Recht auf Gesundheit

Gesetzesentwurf mittels Volksbegehren

1. RESSOURCEN

Die Finanzierungsmittel des nationalen Gesundheitsfonds dürfen nicht unter 7,5 % des BIP liegen.

 

2. PERSONAL

Die Arbeit derjenigen, die die Gesundheit schützen und fordern, muss finanziell und beruflich aufgewertet werden. Es muss das erforderliche Personal zur Gewährleistung von Prävention, Betreuung und Versorgung durch unbefristete Einstellungen sichergestellt werden. Allgemeinmediziner und frei wahlbare Kinderarzte müssen schrittweise vom derzeitigen Vertragsverhältnis in ein Angestelltenverhältnis beim Nationalen Gesundheitsdienst übergehen.

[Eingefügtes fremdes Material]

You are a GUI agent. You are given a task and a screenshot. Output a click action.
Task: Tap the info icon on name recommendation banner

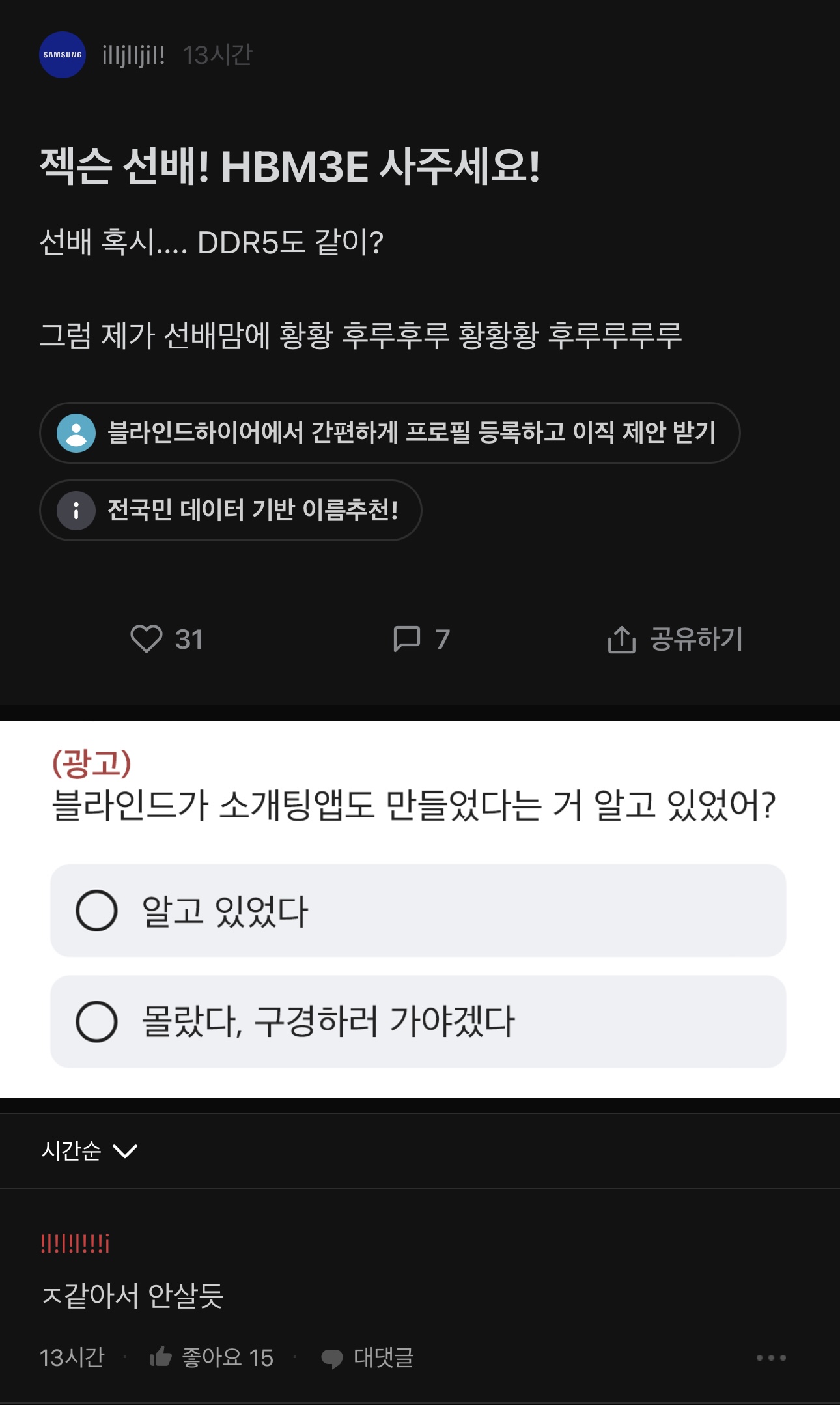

Die Personalausgaben des Nationalen Gesundheitsdienstes dürfen keiner Obergrenze mehr unterliegen und es müssen Beschränkungen für die Auslagerung von Dienstleistungen eingeführt werden.


3. TERRITORIUM            

Die vollständige und einheitliche Entwicklung der territorialen Versorgung, wie sie im Ministerialdekret 77/2022 definiert ist (Gemeinschaftshäuser, Gemeinschaftskrankenhäuser, Sprengel usw.), muss gewährleistet werden


4. WARTEZEITEN

Die Einhaltung der Wartezeiten muss durch Investitionen in den Nationalen Gesundheitsdienst (SSN) zur Deckung der Gesundheitsbedürfnisse der Menschen gewährleistet werden.



5. PFLEGEBEDÜRFTIGKEIT

Die Gesundheit älterer Menschen ist eine der Prioritäten unseres Landes, die durch die Bekräftigung des Rechts auf Pflege und Versorgung mit einer öffentlichen, universellen und einheitlichen Absicherung angegangen werden muss. Es sind politische Maßnahmen erforderlich, um den Bedürfnissen älterer und pflegebedürftiger Menschen gerecht zu werden. Der Ausbau der häuslichen Pflege sowie die Verbesserung der stationären und teilstationären Pflege müssen vorangetrieben werden.